**Problem**
Please transcribe only the lines that run from the line bearing "Select the BATTERY tab" to the end of the entries, keeping both end lines. Skip the pictures.

-- Data records follows --

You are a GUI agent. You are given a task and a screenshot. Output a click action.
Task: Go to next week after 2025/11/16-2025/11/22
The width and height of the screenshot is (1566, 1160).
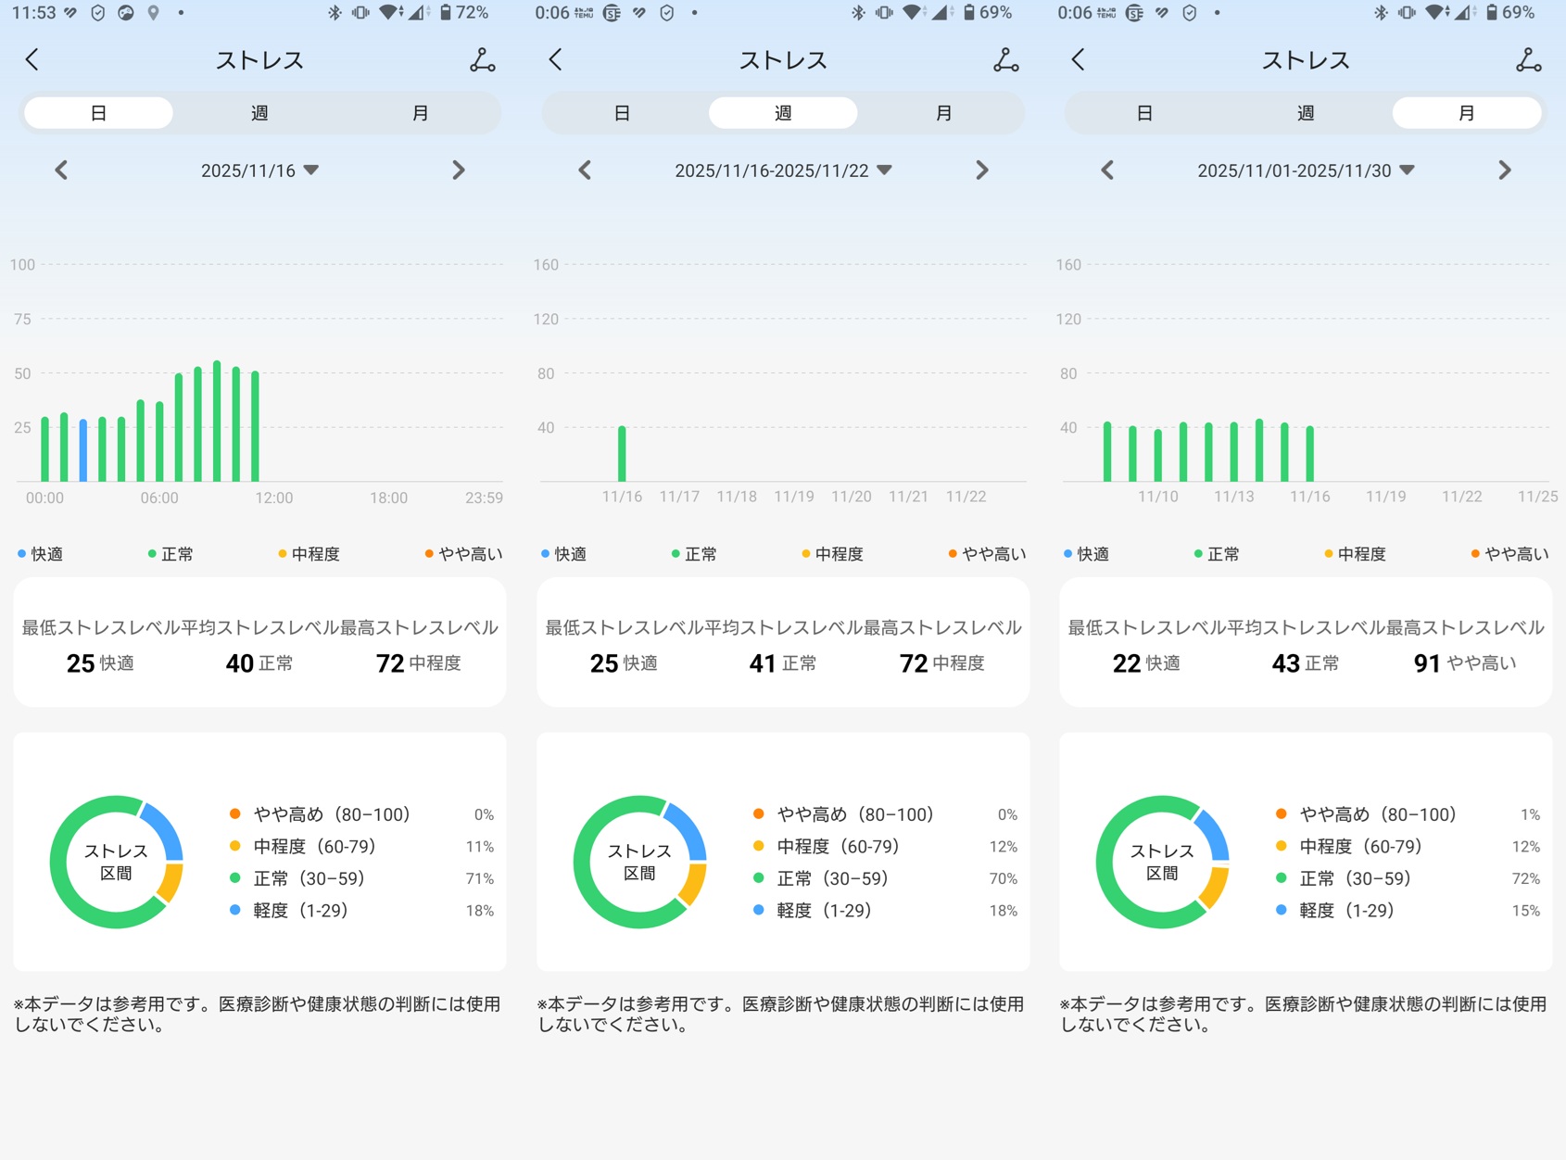click(x=981, y=170)
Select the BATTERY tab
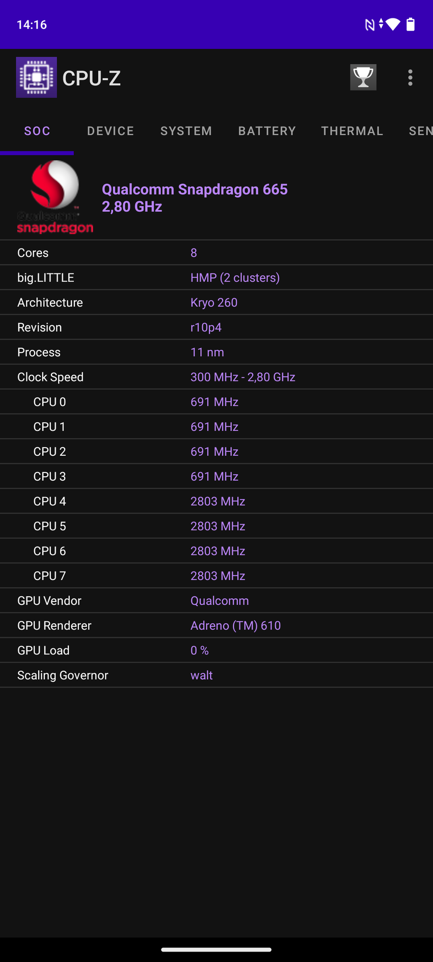 click(x=267, y=131)
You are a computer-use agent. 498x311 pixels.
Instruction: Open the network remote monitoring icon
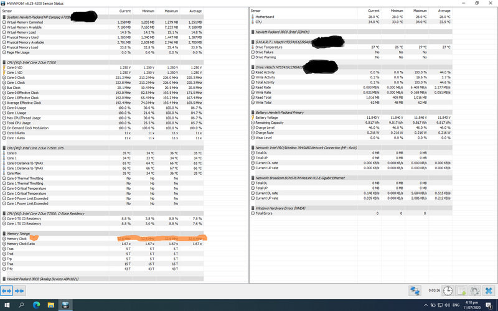[x=415, y=291]
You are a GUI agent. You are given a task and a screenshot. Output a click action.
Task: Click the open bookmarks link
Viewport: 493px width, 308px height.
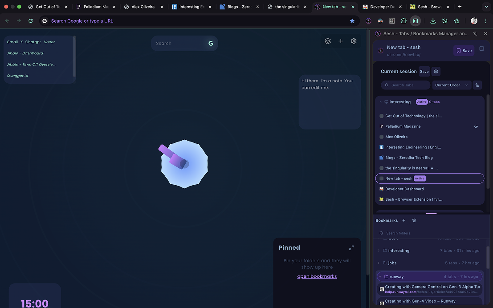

-- Data records concluded --

**Task solution**
Select the BATTERY tab
 click(x=267, y=131)
You are a computer-use agent. 498x311 pixels.
Instruction: Open the network remote monitoring icon
[x=415, y=291]
You are a GUI agent. You are given a task and a screenshot. Output a click action.
Task: Click the open bookmarks link
Viewport: 493px width, 308px height.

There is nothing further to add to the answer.